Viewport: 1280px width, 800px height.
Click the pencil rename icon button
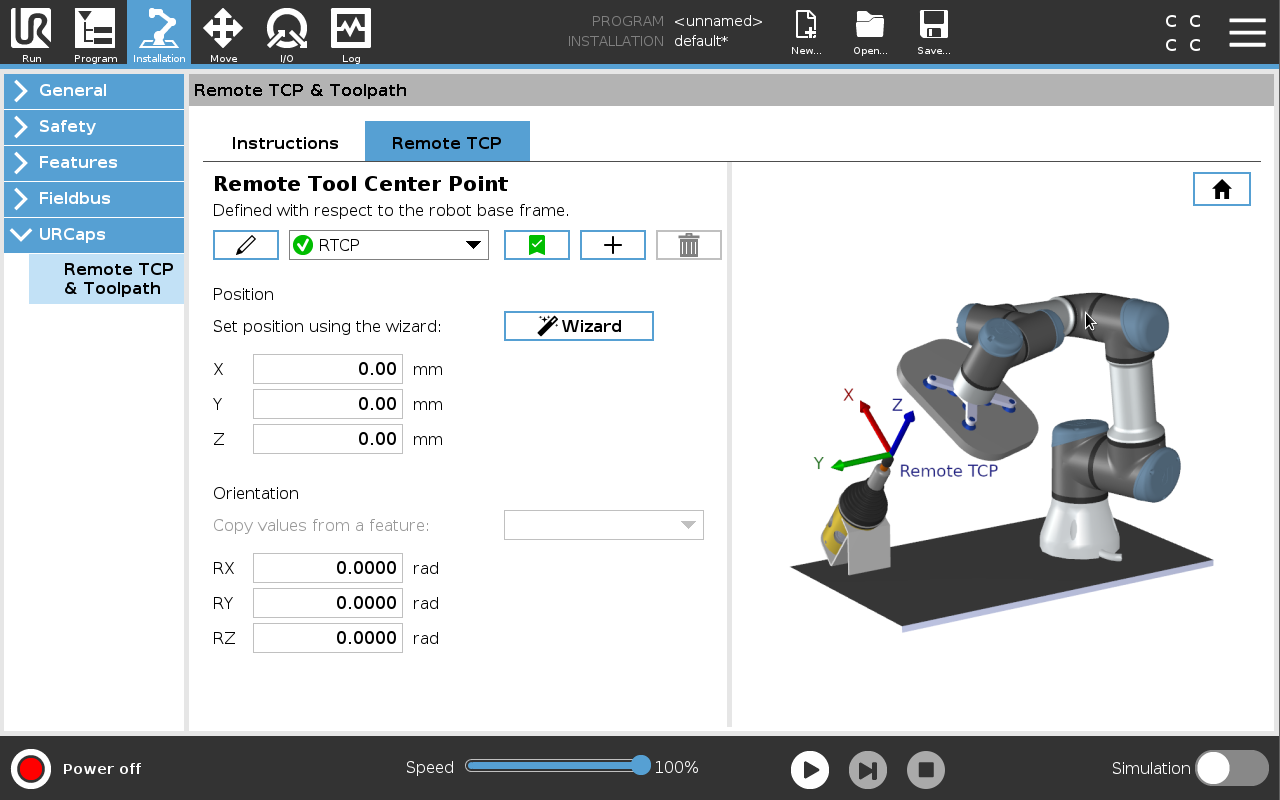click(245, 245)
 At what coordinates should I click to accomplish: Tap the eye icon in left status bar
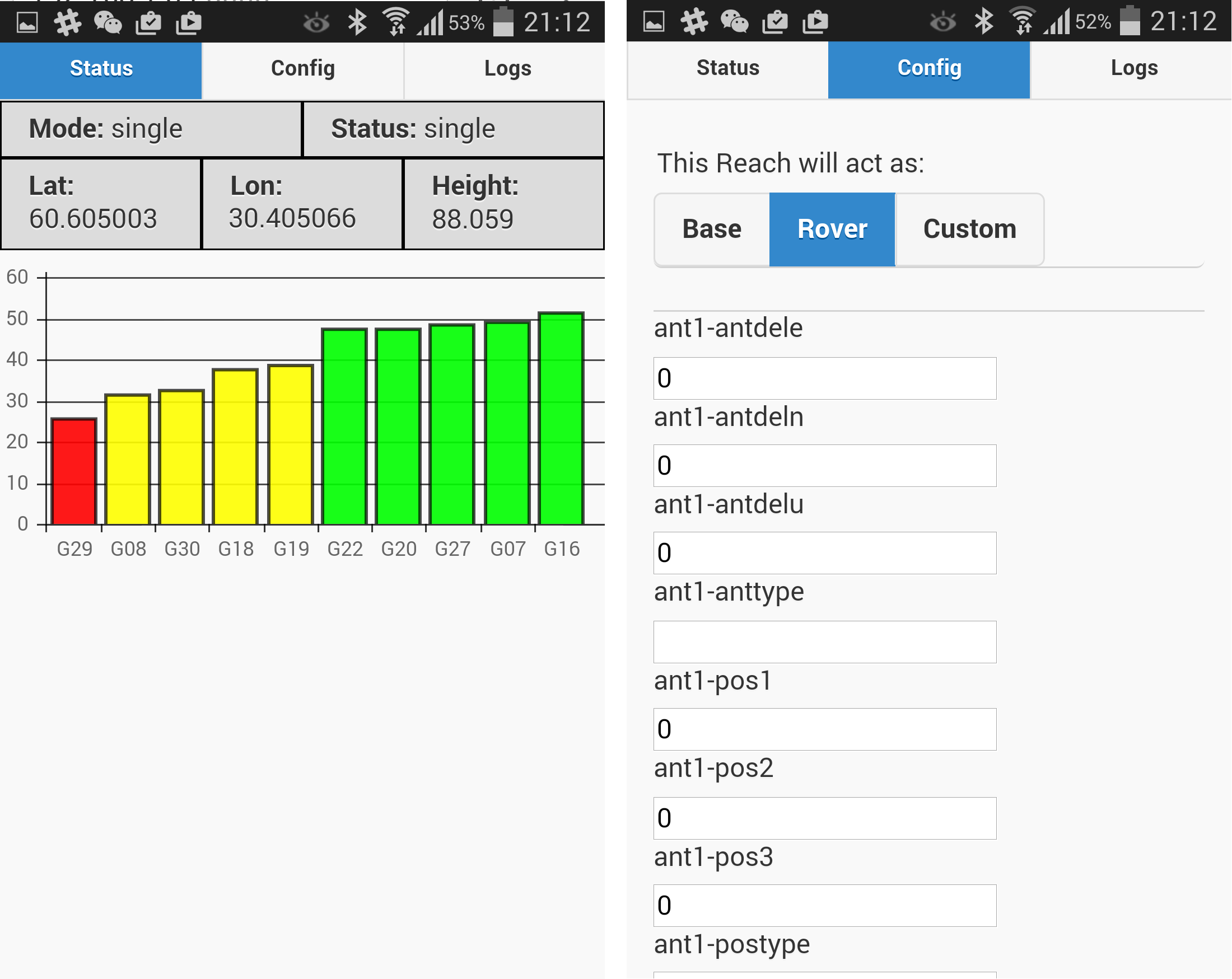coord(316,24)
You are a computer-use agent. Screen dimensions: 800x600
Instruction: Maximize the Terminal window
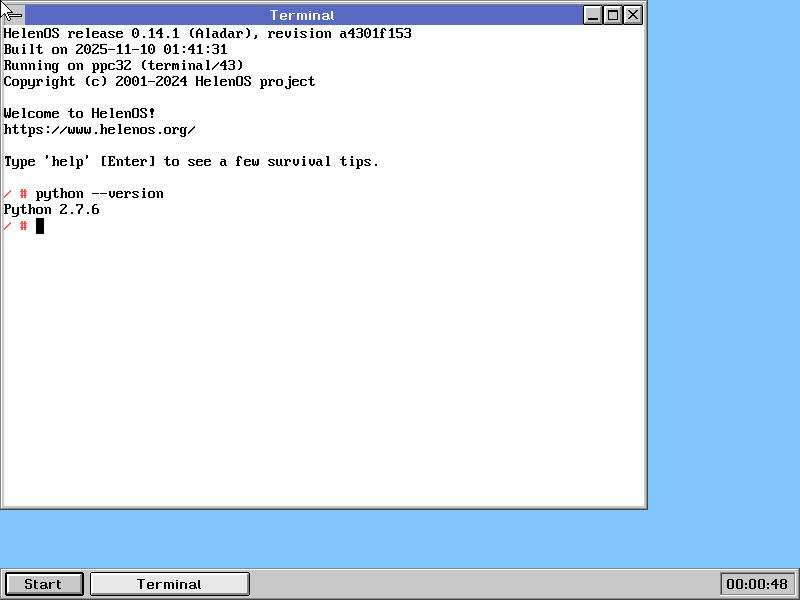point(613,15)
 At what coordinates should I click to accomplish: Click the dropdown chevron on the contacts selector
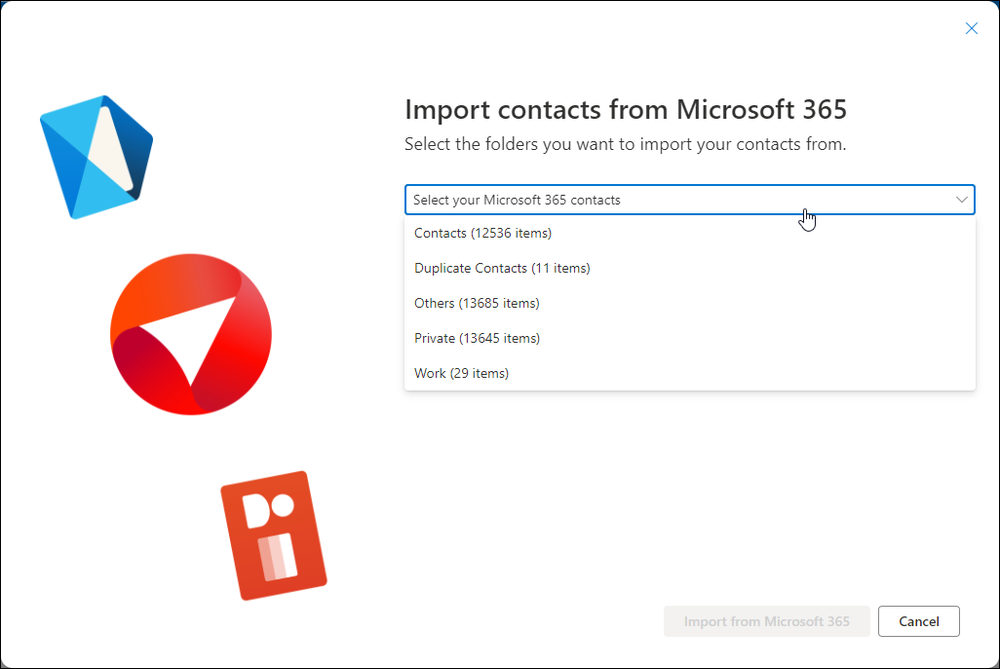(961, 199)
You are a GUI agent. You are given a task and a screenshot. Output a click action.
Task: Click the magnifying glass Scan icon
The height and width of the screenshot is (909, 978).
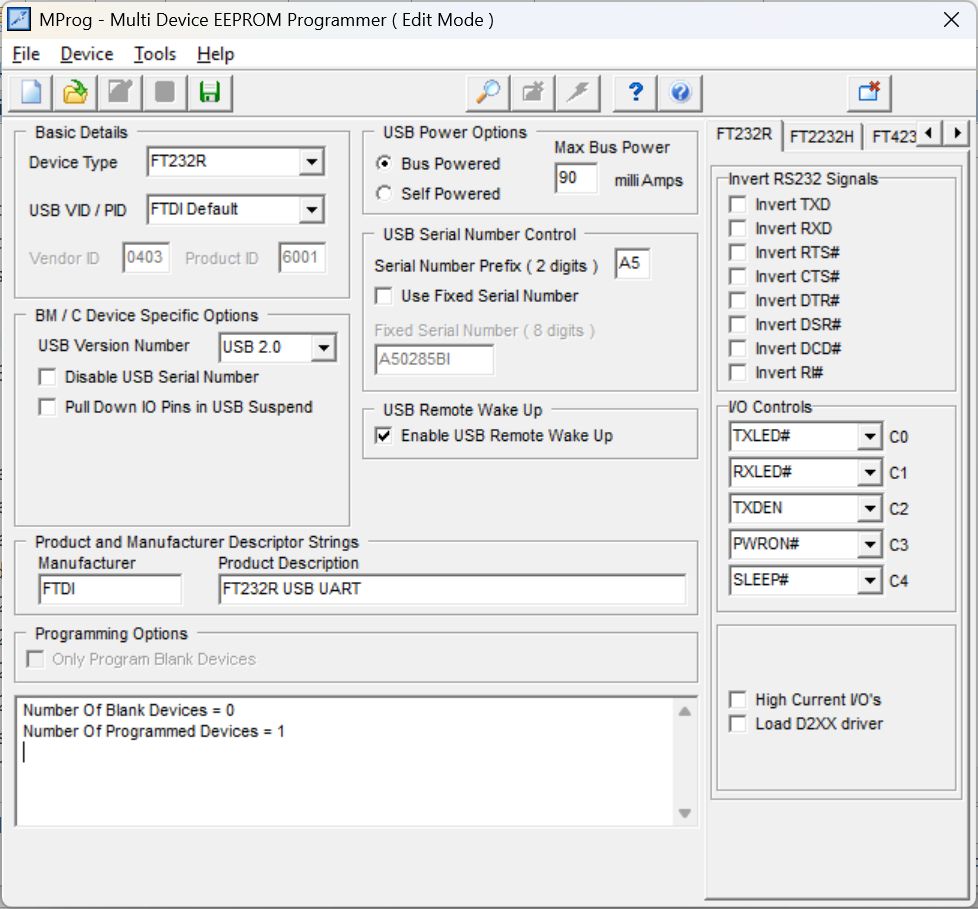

_Prompt_.
Leave the pictures out and retype only the lines from the line with "At what coordinates should I click to accomplish: Click" through the final line of the material, both ends included, word for word.

_Result_.
 At what coordinates should I click to accomplish: Click the dropdown chevron on the contacts selector
(961, 199)
You are a GUI agent. You are given a task and a screenshot. Output a click action.
Task: Click the magnifying glass Scan icon
The height and width of the screenshot is (909, 978).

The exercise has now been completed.